# Task instructions:
Pictures stay out. All the rest of the records must be repeated exactly.

# Records to use:
---------------

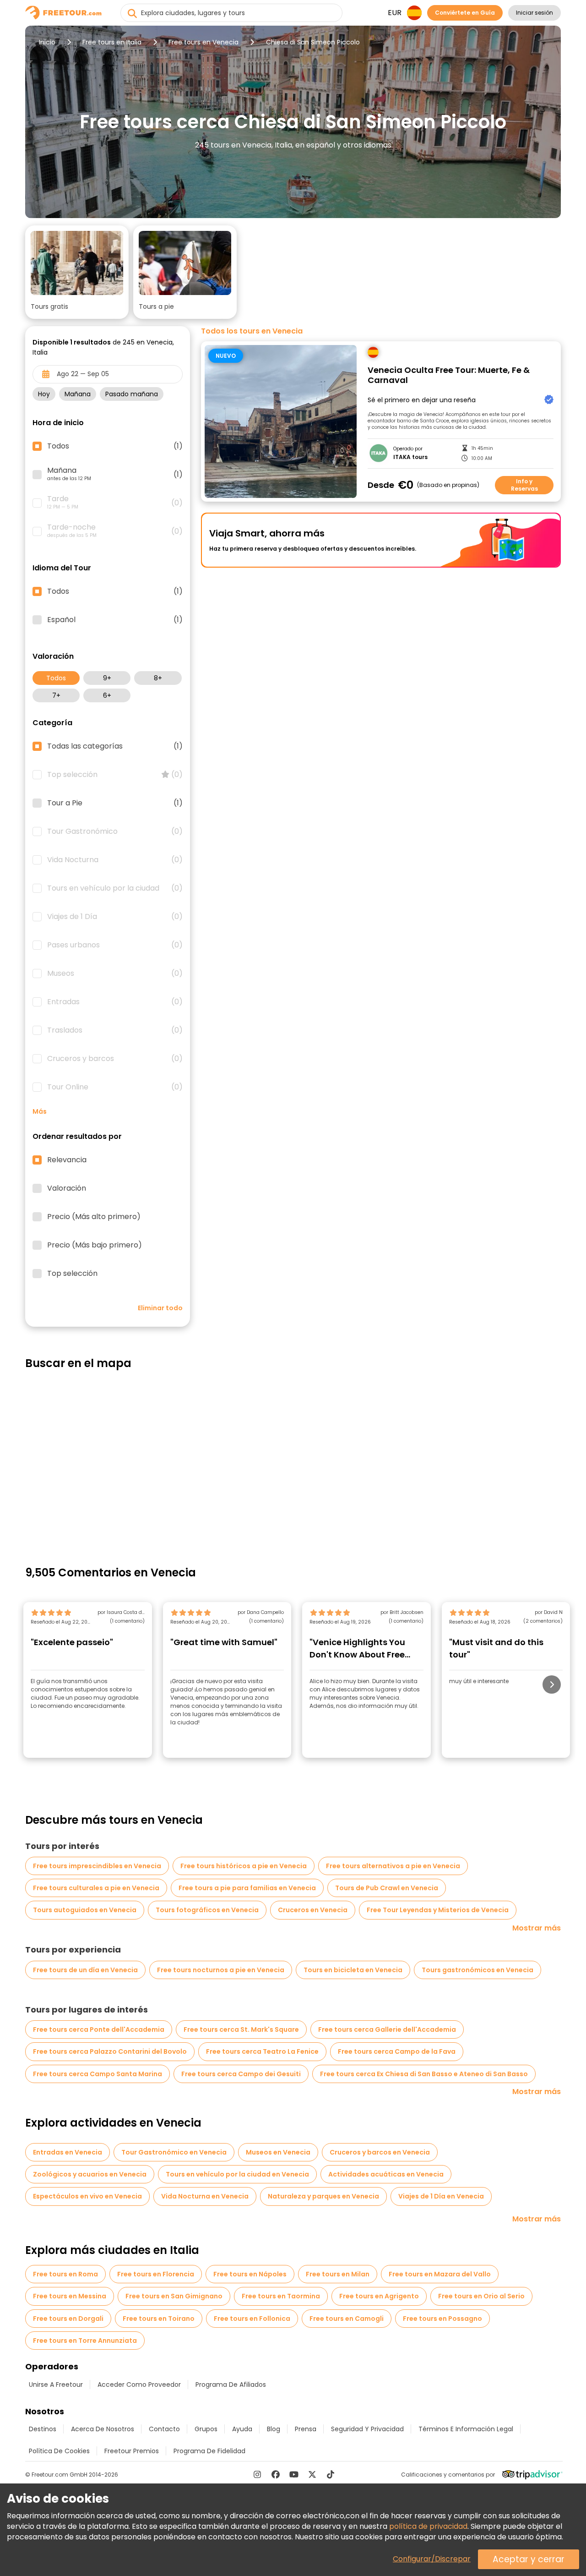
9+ (107, 678)
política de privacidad (428, 2526)
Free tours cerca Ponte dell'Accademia (98, 2029)
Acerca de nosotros (102, 2429)
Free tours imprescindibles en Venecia (97, 1865)
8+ (158, 678)
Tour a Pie (115, 803)
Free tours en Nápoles (250, 2274)
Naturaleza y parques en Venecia (323, 2196)
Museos (115, 973)
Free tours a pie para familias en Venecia (247, 1887)
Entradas (115, 1001)
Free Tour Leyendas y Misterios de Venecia (438, 1909)
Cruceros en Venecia (312, 1909)
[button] (77, 272)
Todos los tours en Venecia (252, 331)
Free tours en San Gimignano (173, 2296)
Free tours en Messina (69, 2296)
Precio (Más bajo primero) (94, 1245)
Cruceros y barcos (115, 1058)
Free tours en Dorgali (68, 2318)
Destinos (42, 2429)
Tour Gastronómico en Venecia (174, 2152)
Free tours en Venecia (203, 42)
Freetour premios (131, 2451)
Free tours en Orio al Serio (481, 2296)
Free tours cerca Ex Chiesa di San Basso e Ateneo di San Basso (424, 2073)
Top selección (115, 774)
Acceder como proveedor (139, 2384)
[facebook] (275, 2474)
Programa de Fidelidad (209, 2451)
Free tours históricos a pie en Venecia (243, 1865)
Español (115, 619)
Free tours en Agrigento (379, 2296)
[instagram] (257, 2474)
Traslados (115, 1030)
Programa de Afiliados (230, 2384)
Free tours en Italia (111, 42)
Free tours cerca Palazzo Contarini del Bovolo (110, 2051)
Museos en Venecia (278, 2152)
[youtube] (293, 2474)
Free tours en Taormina (281, 2296)
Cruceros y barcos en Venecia (380, 2152)
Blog (273, 2429)
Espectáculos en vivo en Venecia (87, 2196)
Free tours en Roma (65, 2274)
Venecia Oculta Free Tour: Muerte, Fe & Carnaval (449, 375)
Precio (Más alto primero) (94, 1216)
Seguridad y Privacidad (367, 2429)
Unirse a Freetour (56, 2384)
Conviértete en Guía (465, 12)
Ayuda (242, 2429)
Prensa (305, 2429)
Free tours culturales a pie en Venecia (96, 1887)
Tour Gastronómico (115, 831)
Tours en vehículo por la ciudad (115, 888)
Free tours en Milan (337, 2274)
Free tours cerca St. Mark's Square (241, 2029)
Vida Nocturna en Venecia (205, 2196)
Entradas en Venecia (67, 2152)
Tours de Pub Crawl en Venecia (386, 1887)
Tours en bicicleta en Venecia (353, 1969)
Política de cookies (59, 2451)
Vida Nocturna (115, 859)
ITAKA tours (410, 457)
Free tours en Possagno (442, 2318)
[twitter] (312, 2474)
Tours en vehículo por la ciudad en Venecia (237, 2174)
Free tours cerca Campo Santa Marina (97, 2073)
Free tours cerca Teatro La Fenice (262, 2051)
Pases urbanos (115, 945)
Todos (56, 678)
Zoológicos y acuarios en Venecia (89, 2174)
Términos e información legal (465, 2429)
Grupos (206, 2429)
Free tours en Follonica (252, 2318)
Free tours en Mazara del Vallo (440, 2274)
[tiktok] (330, 2474)
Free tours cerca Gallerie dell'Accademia (387, 2029)
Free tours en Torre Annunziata (85, 2340)
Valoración (66, 1188)
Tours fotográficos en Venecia (207, 1909)
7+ (56, 695)
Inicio (47, 42)
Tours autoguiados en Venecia (84, 1909)
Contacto (164, 2429)
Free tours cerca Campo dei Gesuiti (241, 2073)
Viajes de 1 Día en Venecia (441, 2196)
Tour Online (115, 1087)
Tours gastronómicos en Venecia (477, 1969)
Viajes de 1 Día (115, 916)
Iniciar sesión (534, 12)
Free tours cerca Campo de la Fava (397, 2051)
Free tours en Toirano (159, 2318)
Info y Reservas (524, 484)
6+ (107, 695)
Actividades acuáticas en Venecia (386, 2174)
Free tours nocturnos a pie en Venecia (220, 1969)
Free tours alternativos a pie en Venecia (393, 1865)
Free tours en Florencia (155, 2274)
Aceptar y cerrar (528, 2559)
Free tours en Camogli (346, 2318)
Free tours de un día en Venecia (85, 1969)
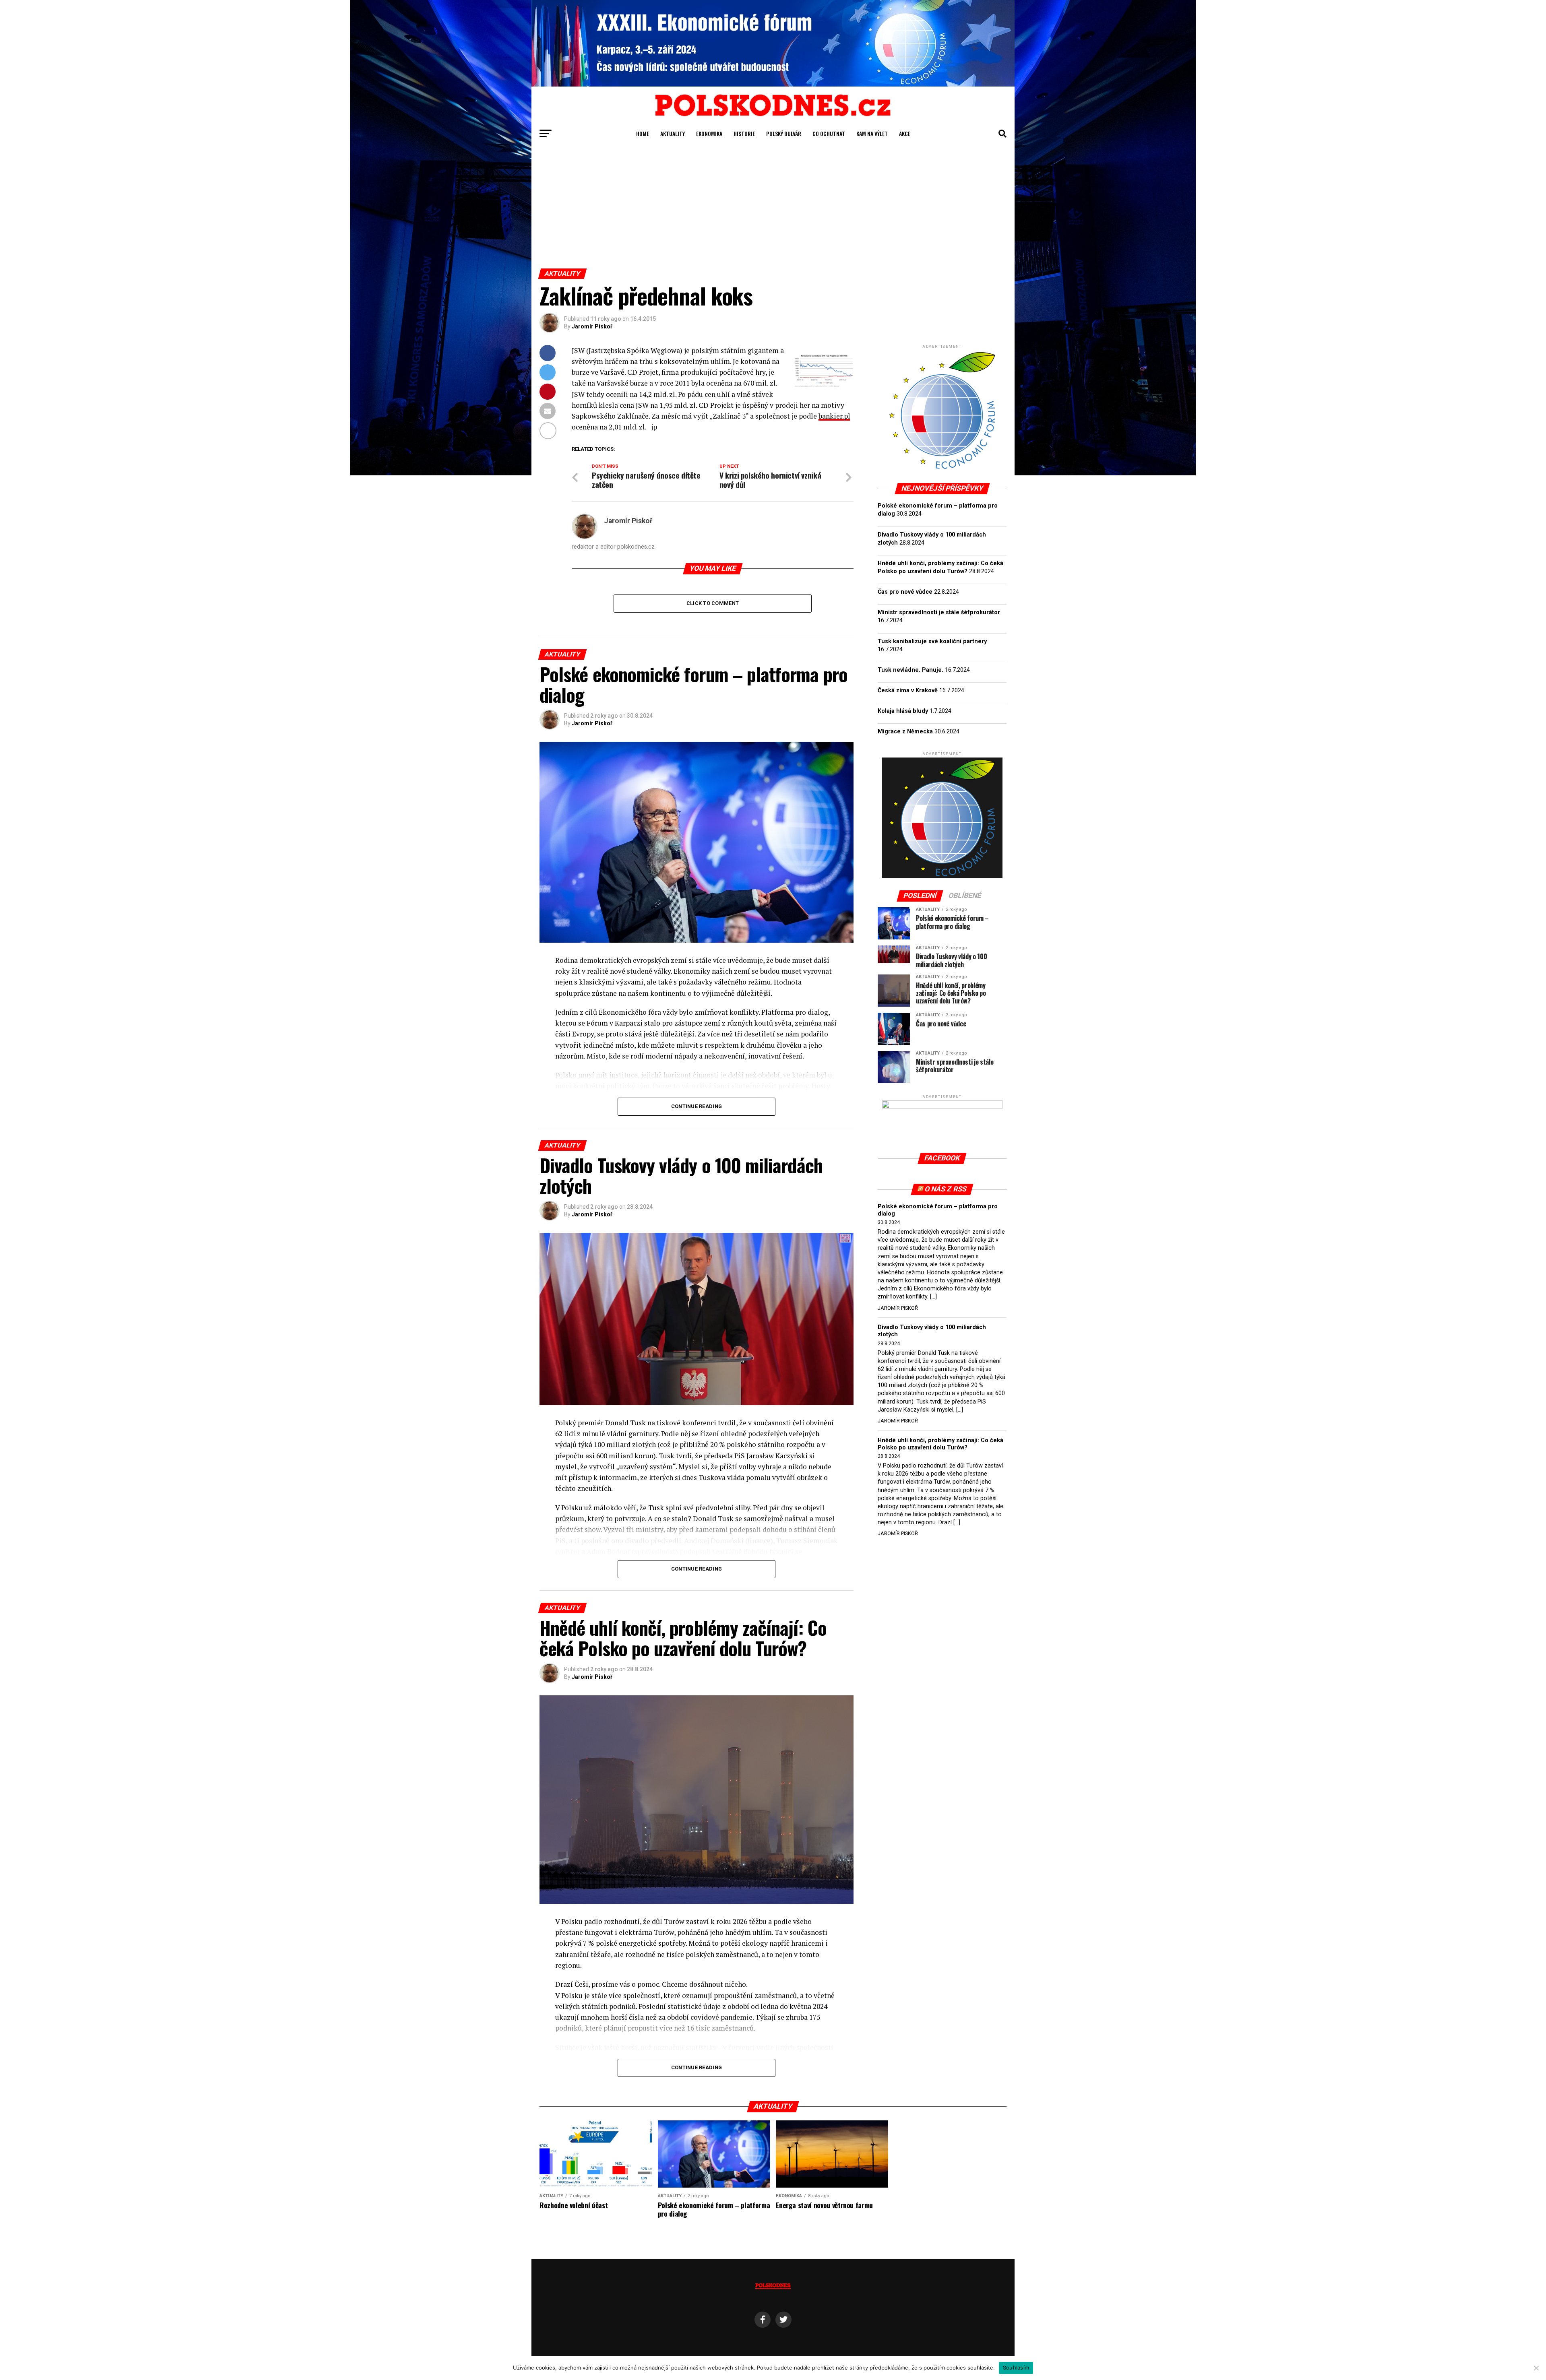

---------------

# Response to this task:
9+ (107, 678)
política de privacidad (428, 2526)
Free tours cerca Ponte dell'Accademia (98, 2029)
Acerca de nosotros (102, 2429)
Free tours imprescindibles en Venecia (97, 1865)
8+ (158, 678)
Tour a Pie (115, 803)
Free tours en Nápoles (250, 2274)
Naturaleza y parques en Venecia (323, 2196)
Museos (115, 973)
Free tours a pie para familias en Venecia (247, 1887)
Entradas (115, 1001)
Free Tour Leyendas y Misterios de Venecia (438, 1909)
Cruceros en Venecia (312, 1909)
[button] (77, 272)
Todos los tours en Venecia (252, 331)
Free tours en San Gimignano (173, 2296)
Free tours en Messina (69, 2296)
Precio (Más bajo primero) (94, 1245)
Cruceros y barcos (115, 1058)
Free tours en Dorgali (68, 2318)
Destinos (42, 2429)
Tour Gastronómico en Venecia (174, 2152)
Free tours en Venecia (203, 42)
Freetour premios (131, 2451)
Free tours en Orio al Serio (481, 2296)
Free tours cerca Ex Chiesa di San Basso e Ateneo di San Basso (424, 2073)
Top selección (115, 774)
Acceder como proveedor (139, 2384)
[facebook] (275, 2474)
Programa de Fidelidad (209, 2451)
Free tours históricos a pie en Venecia (243, 1865)
Español (115, 619)
Free tours en Agrigento (379, 2296)
[instagram] (257, 2474)
Traslados (115, 1030)
Programa de Afiliados (230, 2384)
Free tours en Italia (111, 42)
Free tours cerca Palazzo Contarini del Bovolo (110, 2051)
Museos en Venecia (278, 2152)
[youtube] (293, 2474)
Free tours en Taormina (281, 2296)
Cruceros y barcos en Venecia (380, 2152)
Blog (273, 2429)
Espectáculos en vivo en Venecia (87, 2196)
Free tours en Roma (65, 2274)
Venecia Oculta Free Tour: Muerte, Fe & Carnaval (449, 375)
Precio (Más alto primero) (94, 1216)
Seguridad y Privacidad (367, 2429)
Unirse a Freetour (56, 2384)
Conviértete en Guía (465, 12)
Ayuda (242, 2429)
Prensa (305, 2429)
Free tours culturales a pie en Venecia (96, 1887)
Tour Gastronómico (115, 831)
Tours en vehículo por la ciudad (115, 888)
Free tours en Milan (337, 2274)
Free tours cerca St. Mark's Square (241, 2029)
Vida Nocturna en Venecia (205, 2196)
Entradas en Venecia (67, 2152)
Tours de Pub Crawl en Venecia (386, 1887)
Tours en bicicleta en Venecia (353, 1969)
Política de cookies (59, 2451)
Vida Nocturna (115, 859)
ITAKA tours (410, 457)
Free tours en Possagno (442, 2318)
[twitter] (312, 2474)
Tours en vehículo por la ciudad en Venecia (237, 2174)
Free tours cerca Campo Santa Marina (97, 2073)
Free tours cerca Teatro La Fenice (262, 2051)
Pases urbanos (115, 945)
Todos (56, 678)
Zoológicos y acuarios en Venecia (89, 2174)
Términos e información legal (465, 2429)
Grupos (206, 2429)
Free tours en Follonica (252, 2318)
Free tours en Mazara del Vallo (440, 2274)
[tiktok] (330, 2474)
Free tours cerca Gallerie dell'Accademia (387, 2029)
Free tours en Torre Annunziata (85, 2340)
Valoración (66, 1188)
Tours fotográficos en Venecia (207, 1909)
7+ (56, 695)
Inicio (47, 42)
Tours autoguiados en Venecia (84, 1909)
Contacto (164, 2429)
Free tours cerca Campo dei Gesuiti (241, 2073)
Viajes de 1 Día en Venecia (441, 2196)
Tour Online (115, 1087)
Tours gastronómicos en Venecia (477, 1969)
Viajes de 1 Día (115, 916)
Iniciar sesión (534, 12)
Free tours cerca Campo de la Fava (397, 2051)
Free tours en Toirano (159, 2318)
Info y Reservas (524, 484)
6+ (107, 695)
Actividades acuáticas en Venecia (386, 2174)
Free tours nocturnos a pie en Venecia (220, 1969)
Free tours alternativos a pie en Venecia (393, 1865)
Free tours en Florencia (155, 2274)
Aceptar y cerrar (528, 2559)
Free tours en Camogli (346, 2318)
Free tours de un día en Venecia (85, 1969)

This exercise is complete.